* WRITTEN EXERCISE
Could you turn the lines of the items below into a numbered list, skipping blank lines and leaving the pictures out?

* INPUT

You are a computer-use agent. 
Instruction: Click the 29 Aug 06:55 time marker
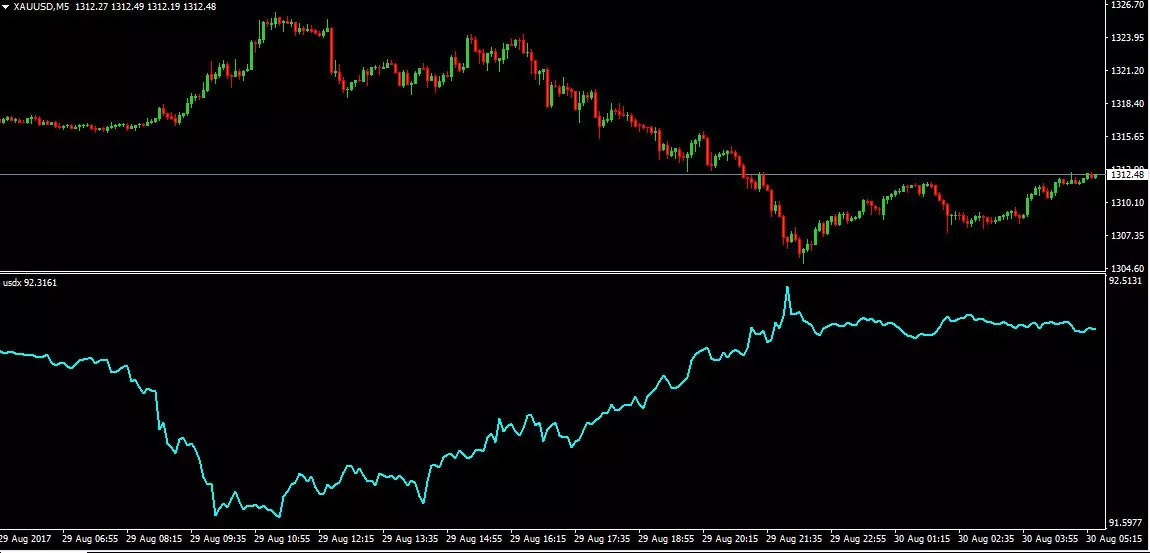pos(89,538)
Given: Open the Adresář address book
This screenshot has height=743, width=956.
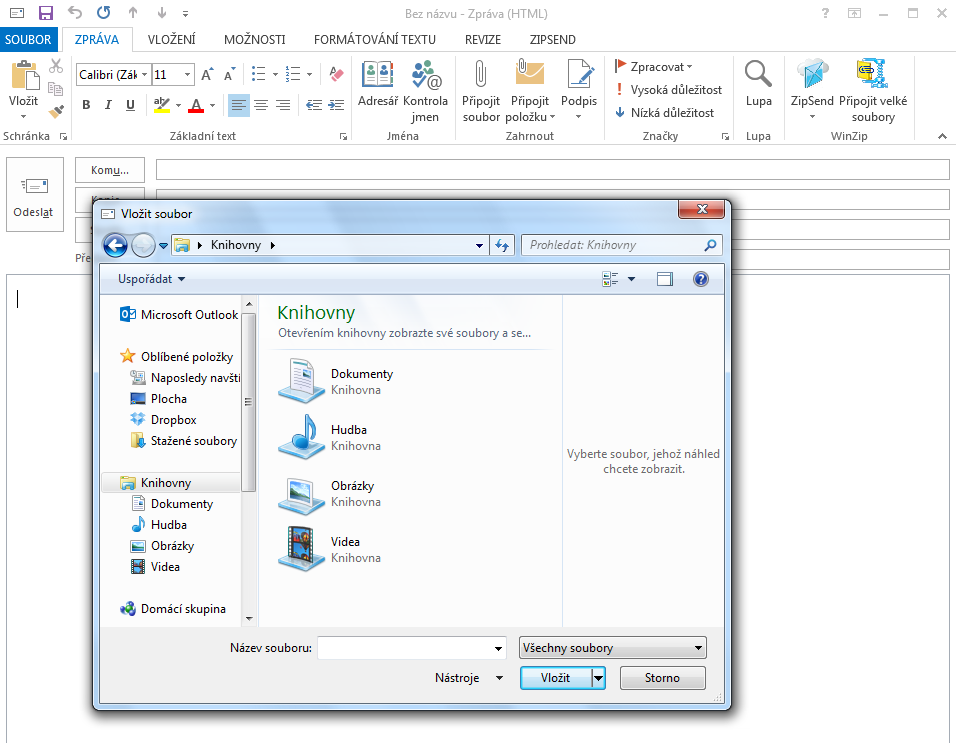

* RESULT FOR THIS EXERCISE
1. You are a computer-use agent. 
2. Instruction: Click the 29 Aug 06:55 time marker
3. pos(89,538)
4. Given: Open the Adresář address book
5. This screenshot has height=743, width=956.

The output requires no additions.